We thought we’d take a break, have some fun this week, and give you a behind-the-scenes look at how a group-written mystery came to be. And who doesn’t love a good mystery! If you do–and you also enjoy the mystique of chef culture–you’ll love this newly published literary romp by a quintet of five mystery authors, one of whom is San Diegan Taffy Cannon, whom I got to know after moderating a writer’s panel earlier this year. Beat Slay Love by Thalia Filbert (Thalia Press/$14.99) is a marvelously gruesome comic mystery that follows the serial murders of chefs across the country in ways that will never let you look at food preparation in the same way again.
Nebbishy food blogger Jason Bainbridge tag teams with FBI agent Kimberly Douglas to suss out who the unpredictable killer is. A disastrous filming of “Kitchen Turnaround” in New Jersey launches the story, which then heads to Montana for a taping of “Love Bites” that meets a grisly end. The murders continue in Maine at “Lobstavaganza,” followed by death at an Austin barbecue competition. You’ll also hit San Diego and New Orleans, and then land in New York at the celebrated Chelsea Market where a Food Network-like show is being taped and culminates in a gruesome discovery nonetheless written for laughs.
All the while you’ll be immersed in an out-there view of chef culture, replete with inflated egos, kinky sex, and cut-throat competitiveness. It’s a wild, witty, enjoyable ride that has a remarkably consistent voice, given how many cooks prepared this delicious broth. And these cooks—Cannon, Kate Flora, Lise McClendon, Katy Munger, and Gary Phillips—were clearly having a great time playing together in their literary kitchen.
“The idea came up in email discussions about three or four years ago, after we published an e-collection of short stories called Dead of Winter,” recalls Cannon. “I have no idea who first had the idea, but I was busy with other projects at that time. Also I didn’t see how it could possibly work, since we live in San Diego, LA, Montana, Maine, and North Carolina — and were working without an outline. The project began with a theme — somebody killing the celebrity chefs of television — and a vague notion of the killer. From there on it was a leap of faith.”
The four other participants each wrote a section, says Cannon, and then in June 2014 she was given a chance to read it and sign on if she changed her mind. Well, she loved what they were doing and immediately joined in.

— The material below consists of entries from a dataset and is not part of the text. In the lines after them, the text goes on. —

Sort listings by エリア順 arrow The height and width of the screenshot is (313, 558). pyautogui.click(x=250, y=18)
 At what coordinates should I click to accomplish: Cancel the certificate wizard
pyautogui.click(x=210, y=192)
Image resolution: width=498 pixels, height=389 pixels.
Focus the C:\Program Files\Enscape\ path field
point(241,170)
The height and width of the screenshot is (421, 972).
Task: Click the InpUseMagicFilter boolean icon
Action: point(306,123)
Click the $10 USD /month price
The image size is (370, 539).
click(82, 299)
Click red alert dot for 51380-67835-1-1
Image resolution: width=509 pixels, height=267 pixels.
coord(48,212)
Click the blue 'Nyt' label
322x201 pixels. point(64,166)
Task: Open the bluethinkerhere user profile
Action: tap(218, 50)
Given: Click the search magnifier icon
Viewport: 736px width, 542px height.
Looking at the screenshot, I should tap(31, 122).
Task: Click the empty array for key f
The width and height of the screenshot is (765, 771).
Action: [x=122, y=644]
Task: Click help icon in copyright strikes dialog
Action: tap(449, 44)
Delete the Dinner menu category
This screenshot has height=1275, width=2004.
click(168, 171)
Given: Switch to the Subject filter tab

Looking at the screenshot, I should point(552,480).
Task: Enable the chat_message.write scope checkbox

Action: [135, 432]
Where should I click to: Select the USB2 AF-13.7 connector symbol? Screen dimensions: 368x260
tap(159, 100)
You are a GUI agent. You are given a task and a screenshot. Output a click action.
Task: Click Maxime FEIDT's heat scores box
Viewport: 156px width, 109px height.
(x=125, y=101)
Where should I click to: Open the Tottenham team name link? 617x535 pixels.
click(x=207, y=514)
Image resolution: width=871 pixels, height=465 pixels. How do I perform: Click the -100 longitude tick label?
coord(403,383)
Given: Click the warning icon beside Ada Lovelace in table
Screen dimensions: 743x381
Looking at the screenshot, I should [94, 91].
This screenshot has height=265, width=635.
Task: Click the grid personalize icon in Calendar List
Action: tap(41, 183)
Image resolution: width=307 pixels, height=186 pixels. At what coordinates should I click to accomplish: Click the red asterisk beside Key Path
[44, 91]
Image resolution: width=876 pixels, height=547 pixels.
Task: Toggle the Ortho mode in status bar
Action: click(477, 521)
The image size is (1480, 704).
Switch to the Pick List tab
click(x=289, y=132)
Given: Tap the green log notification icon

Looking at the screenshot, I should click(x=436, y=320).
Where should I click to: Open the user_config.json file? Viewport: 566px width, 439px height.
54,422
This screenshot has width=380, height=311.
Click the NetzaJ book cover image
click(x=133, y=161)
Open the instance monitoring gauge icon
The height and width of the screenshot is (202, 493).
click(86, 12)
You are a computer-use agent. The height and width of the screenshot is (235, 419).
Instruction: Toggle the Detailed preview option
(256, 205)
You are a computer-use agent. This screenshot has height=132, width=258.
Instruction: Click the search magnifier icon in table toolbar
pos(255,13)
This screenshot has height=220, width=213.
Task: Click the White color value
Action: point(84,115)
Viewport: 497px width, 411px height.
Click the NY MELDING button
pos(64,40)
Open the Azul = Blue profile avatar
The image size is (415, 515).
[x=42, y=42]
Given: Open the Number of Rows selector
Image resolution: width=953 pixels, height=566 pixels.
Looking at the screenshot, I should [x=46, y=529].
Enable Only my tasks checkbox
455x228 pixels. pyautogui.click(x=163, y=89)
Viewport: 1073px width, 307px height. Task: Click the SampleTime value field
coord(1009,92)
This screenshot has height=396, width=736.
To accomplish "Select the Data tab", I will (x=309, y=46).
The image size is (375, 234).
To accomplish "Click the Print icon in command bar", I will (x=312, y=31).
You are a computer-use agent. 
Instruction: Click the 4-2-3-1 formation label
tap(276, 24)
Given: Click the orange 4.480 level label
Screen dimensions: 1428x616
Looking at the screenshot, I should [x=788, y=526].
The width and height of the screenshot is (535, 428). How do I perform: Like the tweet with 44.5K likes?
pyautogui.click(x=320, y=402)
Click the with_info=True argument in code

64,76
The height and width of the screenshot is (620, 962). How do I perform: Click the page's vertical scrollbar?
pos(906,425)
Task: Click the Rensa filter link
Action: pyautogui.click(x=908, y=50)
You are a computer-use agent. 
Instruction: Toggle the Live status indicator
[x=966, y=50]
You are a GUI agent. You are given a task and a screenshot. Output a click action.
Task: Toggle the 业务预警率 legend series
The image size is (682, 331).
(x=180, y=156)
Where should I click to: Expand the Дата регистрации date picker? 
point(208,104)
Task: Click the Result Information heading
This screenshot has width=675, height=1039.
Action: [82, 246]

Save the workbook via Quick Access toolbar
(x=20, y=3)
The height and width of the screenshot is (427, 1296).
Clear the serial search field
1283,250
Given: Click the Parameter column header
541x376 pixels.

“We would send the manuscript around in order and each person would add material,” Cannon says. “Sometimes it would be brand new, sometimes it would be inserted in what had gone before, and always it would introduce new material in some fashion. I continue to be proud (and astonished) that it all came together so well at the end.”
One author wrote the beginning and concluding chapters. The rest went through a couple of rounds and then everyone had the opportunity to edit the entire manuscript—and everyone had to agree that they were finished, which it was by August 2015. Then Cannon’s daughter, a professional proofreader, reviewed it. Cannon says it was a totally amicable process.
In case you missed the play on words, the title is a send up of course, on the bestseller Eat Pray Love by Elizabeth Gilbert. Cannon says it went through a couple of revisions before they settled on the final title. When the collaborators started talking about using a pseudonym, Thalia seemed natural since they are all blog participants in the Thalia Press Author Coop. Filbert, she says, was close to Gilbert, “and also a little nutty.”
Even the cover design was a group effort, says Cannon. McClendon, one of the founders of Thalia Press designed the cover, with much group input. And Cannon wants to make sure that she also gets due credit for cooking the bacon on the cover.